第2話 どちらでもない生徒


 多くの生徒は、いじめられる側でも、いじめる側でもない。


 大半は、どちら側でもない生徒だ。

 

 私もそうだ。


 人をいじめたこともなければ、いじめられたこともない。



   *



 中学生なって2か月の私には、悩みが二つあった。


 ひとつは、バスケ部でのいじめ問題。

 ふたつめは、クラスでのいじめ問題だ。


 どちらも、私は当事者ではない。


 私は、小学校でがんばっていたバスケを中学でも続けようと入部した。

 しかし、とても練習が厳しく2か月でもう体が限界に達していた。

 放課後、週に3回2時間程度の部活動があった。

 その2時間の間に、新入生がすることのほとんどは走り込みだ。

 基礎のパス練習が終わると、あとはひたすら体育館の中や外を走り続ける。


 しかも、休憩も水も飲んではいけない。


 練習試合も2か月間一回もなかったことは、私に大きなダメージを与えた。

 公式試合ではなくとも、練習試合くらいはあると思っていたからだ。

 楽しみの試合がなければ残るのは苦痛だけだ。

 部活の男性顧問は、若い体育教師で走れないなら辞めろと言わんばかりに、険しい顔で睨んでくる。

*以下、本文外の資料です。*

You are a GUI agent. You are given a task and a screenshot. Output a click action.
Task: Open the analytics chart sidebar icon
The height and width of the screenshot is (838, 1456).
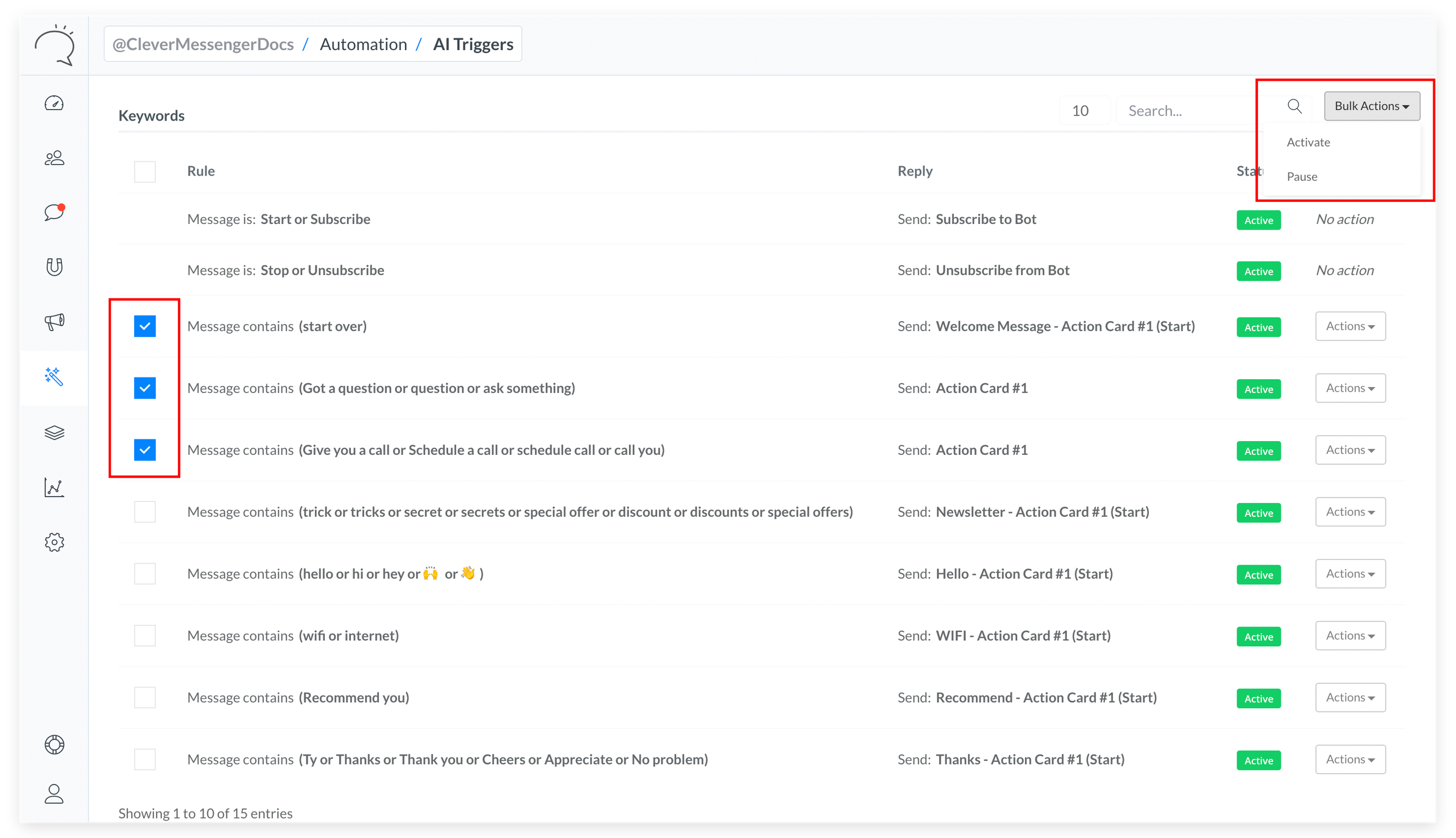(x=54, y=487)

 いつもバテている私は、睨まれるたびに体がすくんで泣きたくなった。

 休みたい、水が飲みたいときは仕方なく、お手洗いに行くと言って、トイレの手洗い場で水を飲んだ。

 情けなく、最悪の気分だ。

 それでも、試合に出るためには走らなければいけない。


(小学校でもチームメイトだったくーちゃんもがんばってるんだから。私もがんばろう!)


 くーちゃんは、私が転校してきたときにはじめて友達になってくれた子だ。

 中学校では別のクラスになってしまった。

 とても、残念なことだったが部活で一緒なら友情は続くと思っていた。


 だから、バスケ部をやめたくなかった。

 けれど、中学校の部活動は楽しんだり、友達と仲良くするためのものではなかった。

 とにかく勝つための練習だった。


 私は、次第についていけなくなった。


 そこに追い打ちをかけるように、いじめ問題が浮上した。